### Task
In the entries below, find each line bearing the string "will" and copy it.

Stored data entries
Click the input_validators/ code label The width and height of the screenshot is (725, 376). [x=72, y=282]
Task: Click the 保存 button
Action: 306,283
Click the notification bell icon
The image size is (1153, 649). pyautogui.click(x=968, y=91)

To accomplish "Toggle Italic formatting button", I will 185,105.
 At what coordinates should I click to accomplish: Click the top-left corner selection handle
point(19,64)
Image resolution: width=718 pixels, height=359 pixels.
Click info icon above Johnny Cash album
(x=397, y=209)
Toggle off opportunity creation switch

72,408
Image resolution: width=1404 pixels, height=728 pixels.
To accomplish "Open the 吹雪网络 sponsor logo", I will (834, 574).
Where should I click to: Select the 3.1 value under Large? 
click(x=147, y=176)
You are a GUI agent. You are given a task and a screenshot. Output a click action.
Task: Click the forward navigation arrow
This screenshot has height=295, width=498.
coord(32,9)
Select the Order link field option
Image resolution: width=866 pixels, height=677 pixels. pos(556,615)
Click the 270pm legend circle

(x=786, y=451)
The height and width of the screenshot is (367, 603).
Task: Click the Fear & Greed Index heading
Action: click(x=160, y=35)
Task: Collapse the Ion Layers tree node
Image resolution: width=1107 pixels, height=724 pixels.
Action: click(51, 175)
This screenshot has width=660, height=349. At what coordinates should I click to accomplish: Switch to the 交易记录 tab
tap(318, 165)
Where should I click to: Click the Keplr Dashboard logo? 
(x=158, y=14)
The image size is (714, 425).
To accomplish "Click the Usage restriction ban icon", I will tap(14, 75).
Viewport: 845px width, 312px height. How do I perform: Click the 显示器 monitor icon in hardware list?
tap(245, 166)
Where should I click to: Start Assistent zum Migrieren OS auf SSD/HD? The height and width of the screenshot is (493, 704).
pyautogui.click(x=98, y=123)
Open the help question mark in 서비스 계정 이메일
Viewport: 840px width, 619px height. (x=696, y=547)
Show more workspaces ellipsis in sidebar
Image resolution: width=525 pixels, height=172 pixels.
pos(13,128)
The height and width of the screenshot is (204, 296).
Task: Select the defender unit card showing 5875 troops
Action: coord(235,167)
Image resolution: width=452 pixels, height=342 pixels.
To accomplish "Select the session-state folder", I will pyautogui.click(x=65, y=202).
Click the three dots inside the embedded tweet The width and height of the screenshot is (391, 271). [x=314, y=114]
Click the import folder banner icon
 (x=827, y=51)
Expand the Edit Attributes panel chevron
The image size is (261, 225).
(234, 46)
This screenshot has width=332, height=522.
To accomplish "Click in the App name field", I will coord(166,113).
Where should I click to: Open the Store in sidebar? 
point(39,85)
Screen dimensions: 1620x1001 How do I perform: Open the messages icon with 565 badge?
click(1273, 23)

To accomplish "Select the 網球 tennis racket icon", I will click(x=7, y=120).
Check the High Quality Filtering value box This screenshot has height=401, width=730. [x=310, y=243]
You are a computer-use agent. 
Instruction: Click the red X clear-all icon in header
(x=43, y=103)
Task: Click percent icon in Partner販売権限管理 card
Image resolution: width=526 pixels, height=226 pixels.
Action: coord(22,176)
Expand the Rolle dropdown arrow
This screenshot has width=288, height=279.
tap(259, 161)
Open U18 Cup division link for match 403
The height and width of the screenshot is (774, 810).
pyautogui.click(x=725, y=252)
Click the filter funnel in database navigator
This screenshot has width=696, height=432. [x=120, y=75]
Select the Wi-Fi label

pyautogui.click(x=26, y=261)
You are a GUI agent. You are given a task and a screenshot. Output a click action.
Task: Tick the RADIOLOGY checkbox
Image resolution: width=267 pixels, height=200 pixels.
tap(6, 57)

### Solution to the exercise
To accomplish "Toggle Italic formatting button", I will 185,105.
To accomplish "Open the 吹雪网络 sponsor logo", I will (834, 574).
To accomplish "Click the Usage restriction ban icon", I will tap(14, 75).
To accomplish "Select the session-state folder", I will pyautogui.click(x=65, y=202).
To accomplish "Click in the App name field", I will coord(166,113).
To accomplish "Select the 網球 tennis racket icon", I will click(x=7, y=120).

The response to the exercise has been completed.